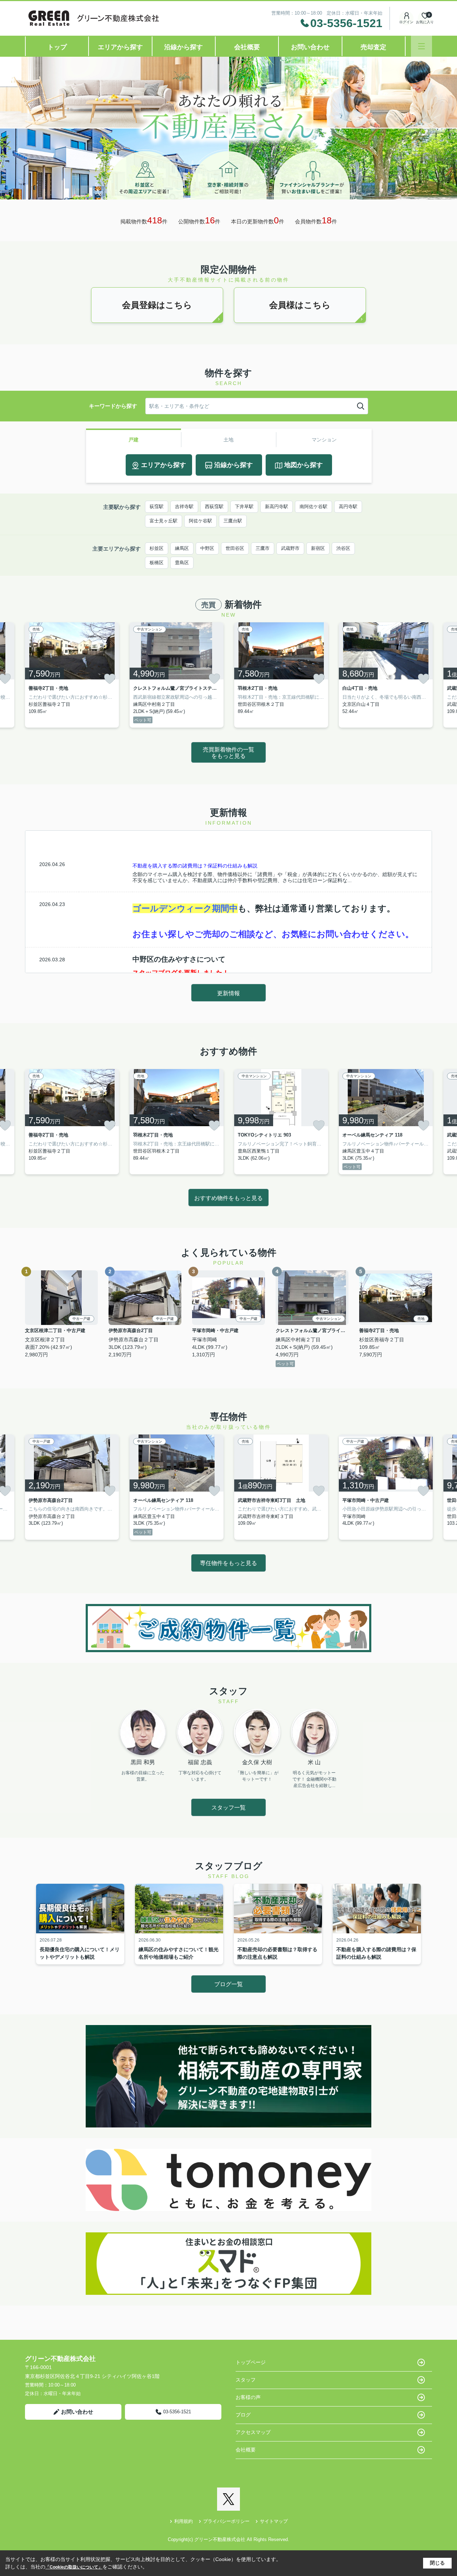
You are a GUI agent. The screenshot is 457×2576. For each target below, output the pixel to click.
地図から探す (303, 465)
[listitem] (72, 675)
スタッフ (246, 2380)
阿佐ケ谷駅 (200, 520)
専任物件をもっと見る (228, 1563)
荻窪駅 (157, 506)
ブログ (243, 2415)
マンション (324, 439)
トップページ (251, 2362)
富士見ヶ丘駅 (163, 520)
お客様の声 (248, 2397)
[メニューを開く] (421, 46)
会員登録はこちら (157, 305)
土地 (228, 439)
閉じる (437, 2563)
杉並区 (157, 548)
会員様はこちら (300, 305)
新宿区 (318, 548)
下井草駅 (244, 506)
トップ (57, 47)
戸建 (134, 439)
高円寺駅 (348, 506)
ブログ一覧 (228, 1984)
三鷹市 (263, 548)
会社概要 (247, 47)
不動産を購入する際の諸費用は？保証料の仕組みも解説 (194, 866)
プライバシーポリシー (226, 2521)
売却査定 (373, 47)
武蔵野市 (290, 548)
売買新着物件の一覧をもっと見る (228, 753)
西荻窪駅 (214, 506)
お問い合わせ (310, 47)
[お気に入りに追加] (109, 678)
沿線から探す (183, 47)
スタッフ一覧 (228, 1808)
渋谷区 (343, 548)
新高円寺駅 (276, 506)
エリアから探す (120, 47)
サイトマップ (274, 2521)
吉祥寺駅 (184, 506)
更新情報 (228, 993)
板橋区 (157, 562)
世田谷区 (235, 548)
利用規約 (183, 2521)
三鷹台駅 (233, 520)
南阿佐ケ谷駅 (313, 506)
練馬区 (182, 548)
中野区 (207, 548)
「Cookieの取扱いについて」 (73, 2567)
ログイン (406, 22)
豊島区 (182, 562)
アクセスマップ (253, 2432)
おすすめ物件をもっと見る (228, 1198)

────────────────────

■ Task to carry out
Could you set down, word for word, only the lines above from the line with "荻窪駅 (157, 506)" to the line with "プライバシーポリシー (226, 2521)", including both?

■ Written response
荻窪駅 (157, 506)
ブログ (243, 2415)
マンション (324, 439)
トップページ (251, 2362)
富士見ヶ丘駅 (163, 520)
お客様の声 (248, 2397)
[メニューを開く] (421, 46)
会員登録はこちら (157, 305)
土地 (228, 439)
閉じる (437, 2563)
杉並区 (157, 548)
会員様はこちら (300, 305)
新宿区 (318, 548)
下井草駅 (244, 506)
トップ (57, 47)
戸建 (134, 439)
高円寺駅 (348, 506)
ブログ一覧 (228, 1984)
三鷹市 (263, 548)
会社概要 (247, 47)
不動産を購入する際の諸費用は？保証料の仕組みも解説 (194, 866)
プライバシーポリシー (226, 2521)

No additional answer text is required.